**PROBLEM TO SOLVE:** From the line with "The height and width of the screenshot is (653, 962)." onward, reproduce each line of the entries exactly, ending at the last one, and add nothing.

MATERIAL TO PROCESS START

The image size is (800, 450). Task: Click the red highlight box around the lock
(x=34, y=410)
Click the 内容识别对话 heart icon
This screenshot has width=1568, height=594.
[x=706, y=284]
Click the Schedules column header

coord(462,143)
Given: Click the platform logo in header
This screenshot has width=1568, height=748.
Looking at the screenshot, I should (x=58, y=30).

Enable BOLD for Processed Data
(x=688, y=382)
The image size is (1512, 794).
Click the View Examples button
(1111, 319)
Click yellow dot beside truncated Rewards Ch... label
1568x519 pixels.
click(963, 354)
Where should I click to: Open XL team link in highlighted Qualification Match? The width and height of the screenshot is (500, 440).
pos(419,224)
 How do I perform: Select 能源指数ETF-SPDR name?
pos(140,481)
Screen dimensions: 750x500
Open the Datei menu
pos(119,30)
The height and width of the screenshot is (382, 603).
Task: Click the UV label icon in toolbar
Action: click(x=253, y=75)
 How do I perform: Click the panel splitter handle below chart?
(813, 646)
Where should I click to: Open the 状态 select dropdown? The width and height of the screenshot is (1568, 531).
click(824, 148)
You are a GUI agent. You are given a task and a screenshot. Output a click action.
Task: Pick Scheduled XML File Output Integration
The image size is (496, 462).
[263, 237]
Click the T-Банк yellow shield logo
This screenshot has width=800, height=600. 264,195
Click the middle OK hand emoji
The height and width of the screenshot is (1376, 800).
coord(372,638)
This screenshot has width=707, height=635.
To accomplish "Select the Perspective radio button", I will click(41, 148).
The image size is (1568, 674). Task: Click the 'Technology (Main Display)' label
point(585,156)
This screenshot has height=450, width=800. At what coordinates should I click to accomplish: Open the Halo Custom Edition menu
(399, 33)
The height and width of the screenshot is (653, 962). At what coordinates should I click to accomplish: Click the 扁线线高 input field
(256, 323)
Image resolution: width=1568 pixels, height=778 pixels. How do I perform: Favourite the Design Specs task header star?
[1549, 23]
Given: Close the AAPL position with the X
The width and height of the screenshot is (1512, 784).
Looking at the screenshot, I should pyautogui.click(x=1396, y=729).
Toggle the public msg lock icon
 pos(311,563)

MATERIAL TO PROCESS END

**RESPONSE TO THE TASK:**
The height and width of the screenshot is (653, 962). At what coordinates should I click to accomplish: Click the 扁线线高 input field
(256, 323)
Image resolution: width=1568 pixels, height=778 pixels. How do I perform: Favourite the Design Specs task header star?
[1549, 23]
Given: Close the AAPL position with the X
The width and height of the screenshot is (1512, 784).
Looking at the screenshot, I should pyautogui.click(x=1396, y=729).
Toggle the public msg lock icon
 pos(311,563)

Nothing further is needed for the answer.